Néanmoins, nous avions souhaité, dans le cadre de cette habilitation à légiférer par ordonnance, pouvoir ouvrir à titre subsidiaire – j’insiste sur cette précision importante – la possibilité d’utiliser les mécanismes des OFS et des BRS pour développer l’offre de logements intermédiaires et, dans un certain nombre de cas, de locaux d’activités.

Votre commission a débattu de ce sujet, en complément des travaux qui avaient eu lieu précédemment, à l’occasion de l’examen de la proposition de loi de M. Jean-Luc Lagleize visant à réduire le coût du foncier et à augmenter l’offre de logements accessibles aux Français. Finalement, votre commission n’a pas souhaité retenir cette habilitation, mais le Gouvernement reviendra sur ce point au cours de la navette parlementaire.

Je le répète, l’élargissement que nous souhaitons ne s’appliquerait qu’à titre subsidiaire, pour permettre dans certains cas la production de quelques logements intermédiaires et locaux d’activités supplémentaires, ce qui me paraît un complément nécessaire à la programmation prévue.

Quant au présent amendement, je conviens avec Mme la rapporteure pour avis qu’il est sans objet, au vu de la suppression de l’habilitation à légiférer par ordonnance.

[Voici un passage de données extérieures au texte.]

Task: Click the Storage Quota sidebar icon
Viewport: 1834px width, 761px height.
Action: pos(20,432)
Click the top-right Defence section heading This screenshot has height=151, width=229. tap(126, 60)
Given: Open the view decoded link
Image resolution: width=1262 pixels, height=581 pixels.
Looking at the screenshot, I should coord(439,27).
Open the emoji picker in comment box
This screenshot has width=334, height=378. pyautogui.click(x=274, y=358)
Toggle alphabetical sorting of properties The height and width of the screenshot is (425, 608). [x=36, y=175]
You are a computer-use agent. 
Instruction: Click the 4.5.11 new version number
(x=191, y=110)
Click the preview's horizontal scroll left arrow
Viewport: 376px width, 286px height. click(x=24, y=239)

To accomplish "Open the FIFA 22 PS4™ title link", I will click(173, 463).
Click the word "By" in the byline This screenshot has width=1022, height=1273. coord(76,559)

Par ailleurs, je ne crois pas que les BRS soient tout à fait le bon outil pour les travailleurs saisonniers. En effet, par définition, ceux-ci ne sont pas fixés durablement dans la commune concernée, mais se déplacent d’une commune à l’autre en fonction des saisons, alors que le BRS a pour objet l’accession sociale à la propriété.

Pour ces raisons, le Gouvernement demande le retrait de cet amendement ; à défaut, son avis sera défavorable.

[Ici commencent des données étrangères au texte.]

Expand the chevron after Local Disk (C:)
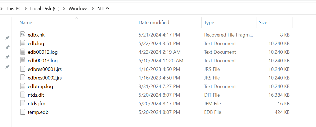Screen dimensions: 316x127 [x=64, y=9]
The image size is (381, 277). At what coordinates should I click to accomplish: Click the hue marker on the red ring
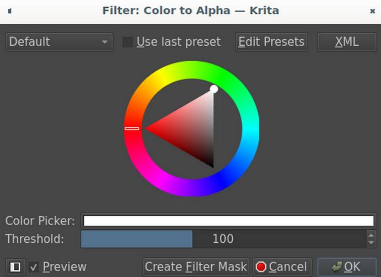tap(132, 128)
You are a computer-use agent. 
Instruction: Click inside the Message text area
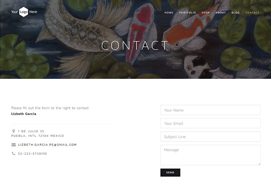pos(210,155)
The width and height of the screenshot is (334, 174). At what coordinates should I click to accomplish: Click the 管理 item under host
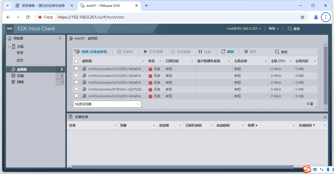point(20,53)
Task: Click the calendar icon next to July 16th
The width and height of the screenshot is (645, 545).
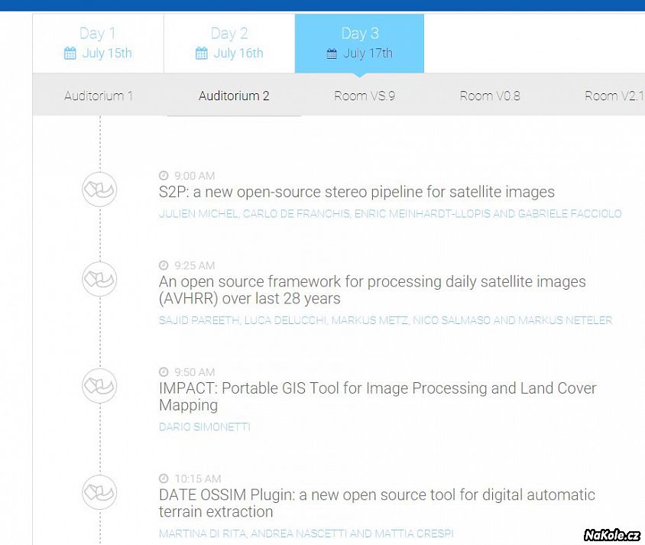Action: pos(202,54)

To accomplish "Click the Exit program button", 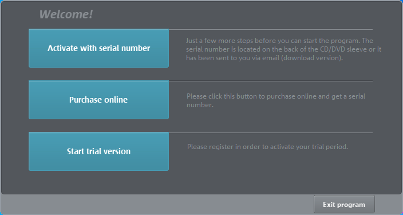I will point(344,205).
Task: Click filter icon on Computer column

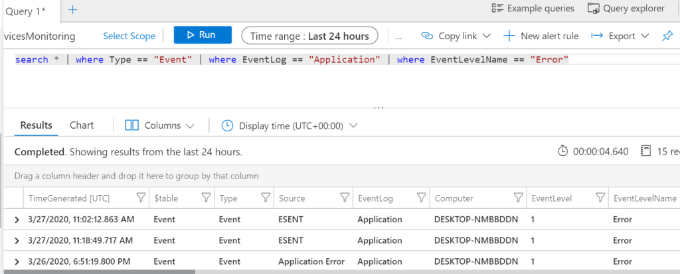Action: [518, 198]
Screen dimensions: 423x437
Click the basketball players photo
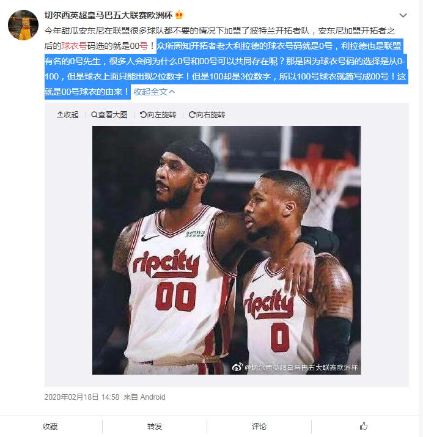(227, 250)
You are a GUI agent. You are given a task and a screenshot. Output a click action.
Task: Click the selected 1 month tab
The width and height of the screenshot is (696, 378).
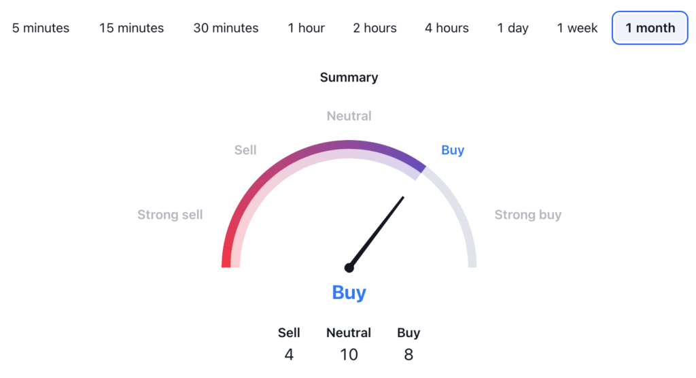tap(650, 28)
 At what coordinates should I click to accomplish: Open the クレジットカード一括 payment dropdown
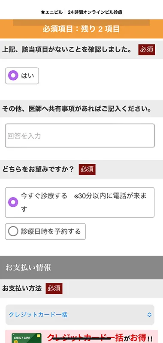coord(80,315)
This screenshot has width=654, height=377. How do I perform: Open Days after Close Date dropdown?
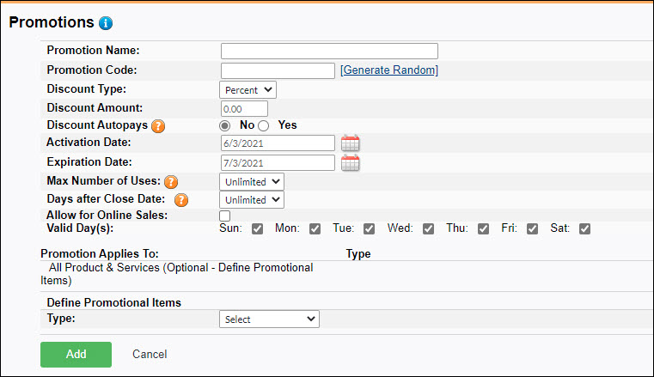click(252, 200)
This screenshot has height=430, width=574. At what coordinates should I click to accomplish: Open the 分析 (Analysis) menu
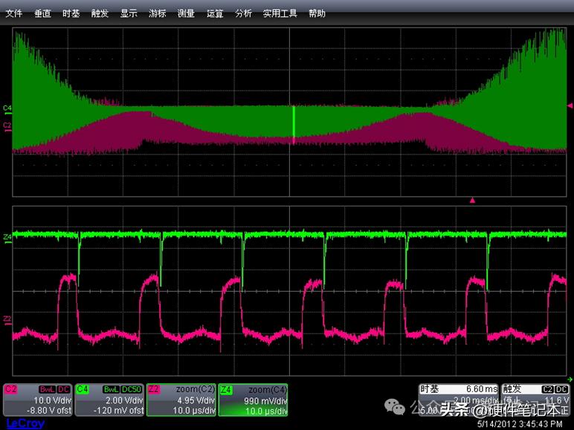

M. le président. La parole est à Mme le rapporteur pour avis.

Mme Dominique Estrosi Sassone, rapporteur pour avis. Je tiens à répondre à Mme la ministre sur la suppression par la commission de l’habilitation à légiférer par ordonnance.

Nous nous sommes, nous aussi, appuyés sur les travaux que nous avions accomplis, avec Valérie Létard, pour notre rapport sur la proposition de loi de M. Lagleize. Nous avons considéré, madame la ministre, que votre demande d’habilitation était beaucoup trop floue et générale pour que nous puissions vous l’accorder. Les OFS sont encore extrêmement récents. Vous avez affirmé qu’ils allaient progresser ; tout le monde en sera heureux, mais pour l’heure nous préférons en rester à l’outil tel qu’il a été initialement prévu.

M. le président. Madame Préville, l’amendement n° 1454 rectifié bis est-il maintenu ?

Mme Angèle Préville. Non, je le retire, monsieur le président.

M. le président. L’amendement n° 1454 rectifié bis est retiré.

L’amendement n° 1224, présenté par Mme Estrosi Sassone, est ainsi libellé :

Alinéa 5

Remplacer les mots :

défini aux articles L. 255-1 et suivants

par les mots

tel que défini aux articles L. 255-1 à L. 255-6 du présent code

La parole est à Mme Dominique Estrosi Sassone.